### Требования к заданиям
1/ Переведите на английский язык предложение из текста о романе «Новые Дебри»: «Беа вместе с Агнес и еще восемнадцатью добровольцами вызывается участвовать в эксперименте».
2/ Повторите дословно фрагмент текста о романе «Новые Дебри», начав со слов, в которых есть «Беа вместе с», и остановившись после слов «своего городского прошлого.».

### Предоставленный текст
▽
«Новые Дебри» — напряженный роман от Дианы Кук, автора сборника рассказов «Человек против природы», который был отмечен премией газеты The Guardian. Истории Дианы Кук публиковались в журналах Harper’s, Tin House, Granta и были включены в антологии «Лучшие американские рассказы» и «Рассказы, отмеченные премией О. Генри».
В своем первом художественном романе Кук исследует взаимоотношения матери и дочери в мире, подверженном изменениям климата и перенаселению. Из-за смога заболевает Агнес, пятилетняя дочь Беа. Что может сделать одинокая мать? К кому обратиться за помощью в мире, где остался лишь один природный штат?
Беа вместе с Агнес и еще восемнадцатью добровольцами вызывается участвовать в эксперименте. Они будут жить в штате Дебри, чтобы выяснить, могут ли люди быть частью дикой природы и не разрушать ее. Новые представители кочевых охотников-собирателей постепенно учатся жить и выживать среди диких опасных лесов и равнин. Пока члены сообщества сражаются за власть и контроль, Беа чувствует, что начинает терять Агнес. Дочь всё сильнее сближается с природой, в то время как мать не может отказаться от своего городского прошлого.
Размышляя об экологических катастрофах и возможном будущем нашего мира, Диана Кук создает душераздирающую историю одной семьи. Писательница показывает, что катастрофа может быть не только мировой, она способна разворачиваться в рамках одной семьи, когда двое людей совершенно по-разному относятся к своему дому и природе.
Интервью с Дианой Кук
Всего в паре кварталов от типичной среднезападной американской улочки, где я живу, пейзаж становится индустриальным. Череда уютных придомовых лужаек с высокими стеблями ревеня и густыми зарослями томатов уступают место промышленному кластеру площадью в сто гектаров с железнодорожными путями и логистическим центром для отправки грузов. За долгое время своего существования это предприятие серьезно загрязнило воздух, землю и грунтовые воды у меня под ногами. Новая книга Дианы Кук «Новые Дебри» рассказывает историю матери и дочери, которые решаются на участие в рискованном эксперименте и уезжают в почти тоталитарное государство, государство дикой природы, оставляя загазованный город позади. Пока я читала, отмечая понравившиеся фрагменты об отношениях матерей и дочерей, о сексе, о скорби, перед моим окном бесконечной чередой проезжали цистерны с бензином, и их тяжелый ход, низкое гулкое урчание заставляли оконные рамы дребезжать.
△
### Исходные данные
▽
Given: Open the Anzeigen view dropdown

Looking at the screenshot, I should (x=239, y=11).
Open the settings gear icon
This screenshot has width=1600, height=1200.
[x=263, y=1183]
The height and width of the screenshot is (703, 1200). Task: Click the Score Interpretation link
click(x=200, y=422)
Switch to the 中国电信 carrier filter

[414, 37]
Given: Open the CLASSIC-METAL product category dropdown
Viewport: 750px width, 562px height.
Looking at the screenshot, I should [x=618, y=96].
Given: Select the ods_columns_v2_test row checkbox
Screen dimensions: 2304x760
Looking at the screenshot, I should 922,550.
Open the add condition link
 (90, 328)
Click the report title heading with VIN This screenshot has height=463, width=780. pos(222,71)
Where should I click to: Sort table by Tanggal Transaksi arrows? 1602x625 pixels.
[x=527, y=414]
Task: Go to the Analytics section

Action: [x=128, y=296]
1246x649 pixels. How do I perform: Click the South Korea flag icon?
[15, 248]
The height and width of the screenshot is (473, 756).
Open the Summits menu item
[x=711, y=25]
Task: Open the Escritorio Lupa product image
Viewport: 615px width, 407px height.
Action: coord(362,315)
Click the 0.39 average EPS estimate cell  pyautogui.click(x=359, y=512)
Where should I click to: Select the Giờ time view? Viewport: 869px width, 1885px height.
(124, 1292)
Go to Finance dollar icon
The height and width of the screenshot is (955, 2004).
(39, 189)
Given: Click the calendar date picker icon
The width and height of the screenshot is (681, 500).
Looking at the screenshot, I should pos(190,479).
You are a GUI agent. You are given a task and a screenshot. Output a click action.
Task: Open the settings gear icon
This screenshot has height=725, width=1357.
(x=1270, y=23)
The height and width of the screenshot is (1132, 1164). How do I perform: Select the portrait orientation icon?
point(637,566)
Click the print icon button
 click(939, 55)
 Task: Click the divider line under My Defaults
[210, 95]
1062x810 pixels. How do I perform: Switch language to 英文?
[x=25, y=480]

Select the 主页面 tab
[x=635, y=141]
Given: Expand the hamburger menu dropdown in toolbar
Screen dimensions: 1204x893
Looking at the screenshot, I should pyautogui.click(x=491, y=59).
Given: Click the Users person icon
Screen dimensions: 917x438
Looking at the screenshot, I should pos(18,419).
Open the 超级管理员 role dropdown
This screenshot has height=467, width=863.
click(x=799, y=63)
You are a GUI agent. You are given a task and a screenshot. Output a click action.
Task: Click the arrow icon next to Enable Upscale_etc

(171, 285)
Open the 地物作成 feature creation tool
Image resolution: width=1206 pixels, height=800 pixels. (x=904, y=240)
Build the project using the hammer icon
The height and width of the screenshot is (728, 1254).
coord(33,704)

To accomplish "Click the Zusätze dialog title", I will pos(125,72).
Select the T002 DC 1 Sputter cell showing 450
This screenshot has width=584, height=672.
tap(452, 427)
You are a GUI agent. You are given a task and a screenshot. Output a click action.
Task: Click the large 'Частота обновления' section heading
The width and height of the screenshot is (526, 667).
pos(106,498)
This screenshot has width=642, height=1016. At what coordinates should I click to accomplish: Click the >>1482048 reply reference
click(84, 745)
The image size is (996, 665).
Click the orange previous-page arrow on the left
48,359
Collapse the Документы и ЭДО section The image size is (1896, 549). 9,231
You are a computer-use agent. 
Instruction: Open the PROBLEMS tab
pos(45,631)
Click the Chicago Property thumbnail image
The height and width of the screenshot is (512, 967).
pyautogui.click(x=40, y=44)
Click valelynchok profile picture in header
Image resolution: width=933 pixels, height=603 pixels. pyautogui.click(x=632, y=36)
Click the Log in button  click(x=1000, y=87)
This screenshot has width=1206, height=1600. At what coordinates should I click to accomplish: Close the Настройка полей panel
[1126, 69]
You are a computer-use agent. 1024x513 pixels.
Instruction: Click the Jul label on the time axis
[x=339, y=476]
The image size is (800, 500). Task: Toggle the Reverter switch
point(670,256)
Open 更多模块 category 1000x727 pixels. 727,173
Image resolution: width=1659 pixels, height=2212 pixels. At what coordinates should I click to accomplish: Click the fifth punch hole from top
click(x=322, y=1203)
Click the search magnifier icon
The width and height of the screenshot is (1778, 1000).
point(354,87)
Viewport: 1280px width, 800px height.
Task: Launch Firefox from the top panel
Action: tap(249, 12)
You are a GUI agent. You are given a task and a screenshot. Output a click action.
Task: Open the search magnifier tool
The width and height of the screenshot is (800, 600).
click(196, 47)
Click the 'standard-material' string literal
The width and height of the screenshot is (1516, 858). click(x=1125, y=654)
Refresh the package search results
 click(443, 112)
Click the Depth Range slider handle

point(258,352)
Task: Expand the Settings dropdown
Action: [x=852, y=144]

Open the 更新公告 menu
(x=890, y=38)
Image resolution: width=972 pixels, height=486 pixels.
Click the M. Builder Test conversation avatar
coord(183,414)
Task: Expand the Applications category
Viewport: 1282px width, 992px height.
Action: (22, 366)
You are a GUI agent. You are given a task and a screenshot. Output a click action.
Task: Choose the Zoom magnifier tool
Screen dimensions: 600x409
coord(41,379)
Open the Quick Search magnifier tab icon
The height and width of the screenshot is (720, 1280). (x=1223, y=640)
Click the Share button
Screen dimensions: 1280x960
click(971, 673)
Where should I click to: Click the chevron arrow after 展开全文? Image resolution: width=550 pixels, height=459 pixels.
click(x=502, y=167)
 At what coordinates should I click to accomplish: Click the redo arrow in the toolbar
△
### Ответы по заданиям
1/ Bea, together with Agnes and eighteen other volunteers, signs up to take part in an experiment.

2/
Беа вместе с Агнес и еще восемнадцатью добровольцами вызывается участвовать в эксперименте. Они будут жить в штате Дебри, чтобы выяснить, могут ли люди быть частью дикой природы и не разрушать ее. Новые представители кочевых охотников-собирателей постепенно учатся жить и выживать среди диких опасных лесов и равнин. Пока члены сообщества сражаются за власть и контроль, Беа чувствует, что начинает терять Агнес. Дочь всё сильнее сближается с природой, в то время как мать не может отказаться от своего городского прошлого.